The paper tackles the problem of fast semi-supervised learning by introducing Correlated Nystrom Views (XNV), which uses random features and multiview regression to improve predictive performance and reduce runtime. The result shows that XNV substantially outperforms a state-of-the-art algorithm, reducing variability and runtime by orders of magnitude on real-world datasets.
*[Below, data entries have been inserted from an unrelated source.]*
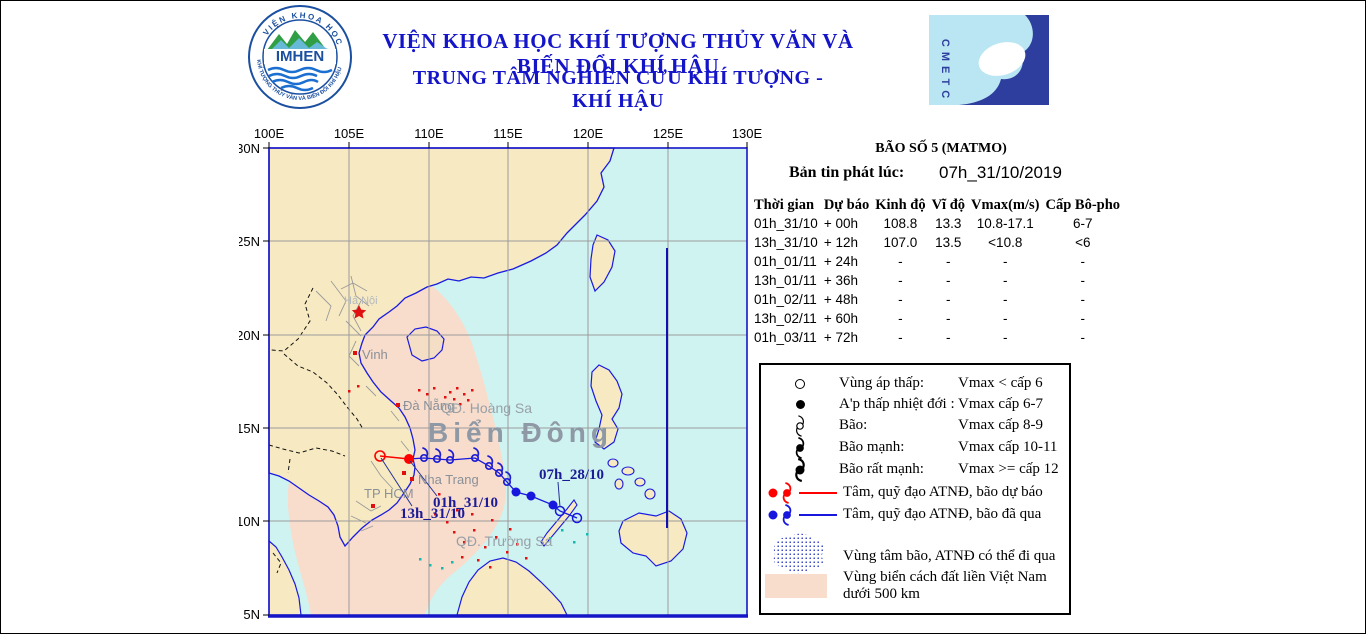 This screenshot has height=634, width=1366. What do you see at coordinates (361, 301) in the screenshot?
I see `city-label-hanoi: Hà Nội` at bounding box center [361, 301].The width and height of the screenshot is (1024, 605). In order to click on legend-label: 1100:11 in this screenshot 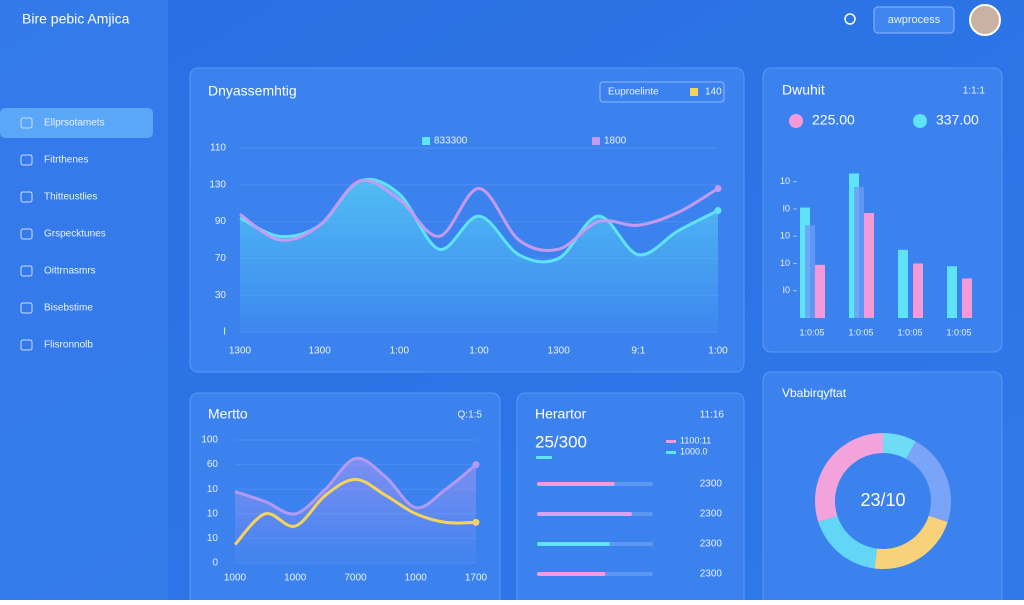, I will do `click(696, 440)`. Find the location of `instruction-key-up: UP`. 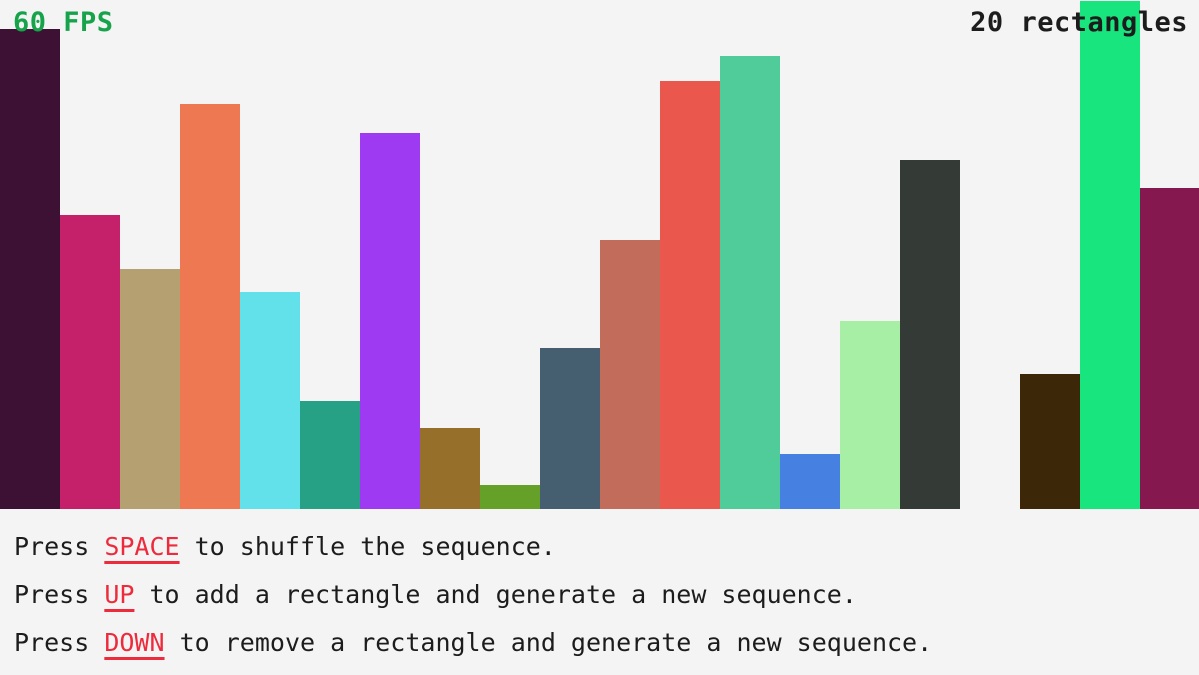

instruction-key-up: UP is located at coordinates (120, 594).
This paper presents Correlated Nystrom Views (XNV), a fast semi-supervised algorithm for regression and classification. The algorithm draws on two main ideas. First, it generates two views consisting of computationally inexpensive random features. Second, XNV applies multiview regression using Canonical Correlation Analysis (CCA) on unlabeled data to bias the regression towards useful features. It has been shown that, if the views contains accurate estimators, CCA regression can substantially reduce variance with a minimal increase in bias. Random views are justified by recent theoretical and empirical work showing that regression with random features closely approximates kernel regression, implying that random views can be expected to contain accurate estimators. We show that XNV consistently outperforms a state-of-the-art algorithm for semi-supervised learning: substantially improving predictive performance and reducing the variability of performance on a wide variety of real-world datasets, whilst also reducing runtime by orders of magnitude.